[Entries drawn from a collection]

....................

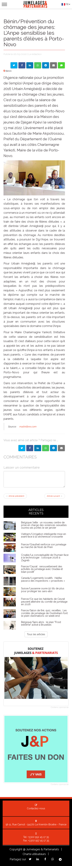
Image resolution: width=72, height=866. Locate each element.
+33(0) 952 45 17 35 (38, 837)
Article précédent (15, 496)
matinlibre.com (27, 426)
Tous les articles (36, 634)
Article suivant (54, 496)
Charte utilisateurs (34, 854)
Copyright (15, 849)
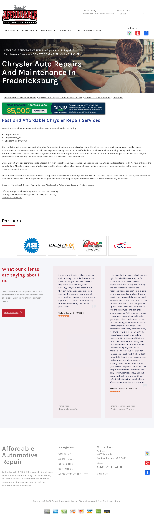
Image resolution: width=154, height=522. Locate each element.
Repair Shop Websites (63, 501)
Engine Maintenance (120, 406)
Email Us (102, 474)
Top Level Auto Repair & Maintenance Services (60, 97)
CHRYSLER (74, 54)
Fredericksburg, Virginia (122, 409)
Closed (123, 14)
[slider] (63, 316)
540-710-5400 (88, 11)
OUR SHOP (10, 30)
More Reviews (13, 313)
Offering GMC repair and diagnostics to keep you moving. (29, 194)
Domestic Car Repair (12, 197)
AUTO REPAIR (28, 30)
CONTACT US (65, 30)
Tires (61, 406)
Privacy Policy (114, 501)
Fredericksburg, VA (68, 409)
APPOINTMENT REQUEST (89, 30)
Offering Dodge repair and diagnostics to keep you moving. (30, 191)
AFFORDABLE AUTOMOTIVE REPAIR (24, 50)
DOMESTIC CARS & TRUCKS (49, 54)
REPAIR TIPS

....................

Write out every line of the records above word for word, leaving the pictures out.

Solution to this problem:
Image resolution: width=72, height=866. Locate each element.
+33(0) 952 45 17 35 (38, 837)
Article précédent (15, 496)
matinlibre.com (27, 426)
Tous les articles (36, 634)
Article suivant (54, 496)
Charte utilisateurs (34, 854)
Copyright (15, 849)
Image resolution: width=154, height=522. Locate each element.
Repair Shop Websites (63, 501)
Engine Maintenance (120, 406)
Email Us (102, 474)
Top Level Auto Repair & Maintenance Services (60, 97)
CHRYSLER (74, 54)
Fredericksburg, Virginia (122, 409)
Closed (123, 14)
[slider] (63, 316)
540-710-5400 (88, 11)
OUR SHOP (10, 30)
More Reviews (13, 313)
Offering GMC repair and diagnostics to keep you moving. (29, 194)
Domestic Car Repair (12, 197)
AUTO REPAIR (28, 30)
CONTACT US (65, 30)
Tires (61, 406)
Privacy Policy (114, 501)
Fredericksburg, VA (68, 409)
APPOINTMENT REQUEST (89, 30)
Offering Dodge repair and diagnostics to keep you moving. (30, 191)
AFFORDABLE AUTOMOTIVE REPAIR (24, 50)
DOMESTIC CARS & TRUCKS (49, 54)
REPAIR TIPS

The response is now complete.